Eating certain types of chocolate has positive effects on stress levels, mood, inflammation, memory and immunity, findings of two new studies have revealed.
Lee Berk, from Loma Linda University, and colleagues who conducted the two studies found that chocolate-influenced gene activity increased infection-fighting cells and anti-inflammatory agents. They also found that these treats can positively impact brain function such as creativity and cognitive functions.
"This is the first time that we have looked at the impact of large amounts of cacao in doses as small as a regular-sized chocolate bar in humans over short or long periods of time, and are encouraged by the findings," Berk said.
Berk and colleagues recommended chocolate with a high concentration of cacao: those with a minimum of 70 percent cacao and 30 percent organic cane sugar.
"The higher the concentration of cacao, the more positive the impact on cognition, memory, mood, immunity and other beneficial effects," Berk added.
Given the number and variety of chocolates available in the market, there are other things that consumers may want to consider when buying chocolates to ensure they get the healthiest possible treat.
It is best to go for dark chocolate with the fewest ingredients. Some ingredients are added to dark chocolate to improve the flavor, appearance, and shelf life. Some of these are harmless while others may have a negative impact on the quality of the chocolate.
Sugar is usually added to dark chocolate to balance the bitter taste. The rule of thumb is to choose chocolate that does not have the sugar listed first on their list of ingredients. Go for brands that list sugar last. Chocolates with a higher cocoa percentage also tend to have lower sugar content.
High-quality dark chocolate need not have any milk added to it except milk fat. Lecithin is neither required to make dark chocolate.
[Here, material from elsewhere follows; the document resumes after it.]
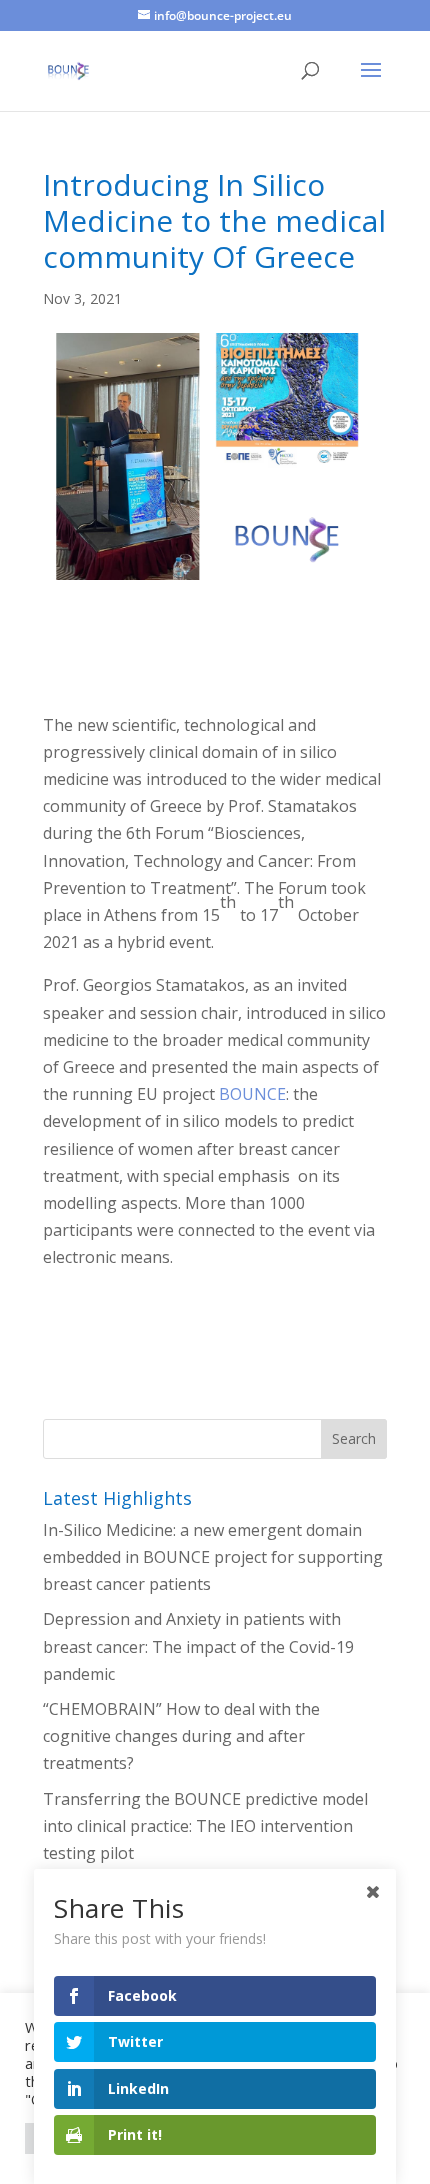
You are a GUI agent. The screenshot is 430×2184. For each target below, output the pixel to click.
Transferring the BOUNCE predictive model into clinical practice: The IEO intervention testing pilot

Dutching, a chocolate processing method that involves treatment with alkali, changes the color of the chocolate and reduce the bitter flavor. Studies, however, have shown that Dutching can significantly reduce the amount of the beneficial antioxidants in chocolate. Look for lines like "cocoa processed with alkali" when checking chocolate labels.
Choosing organic chocolate may reduce an exposure to pesticides used to spray on the beans and other artificial chemicals.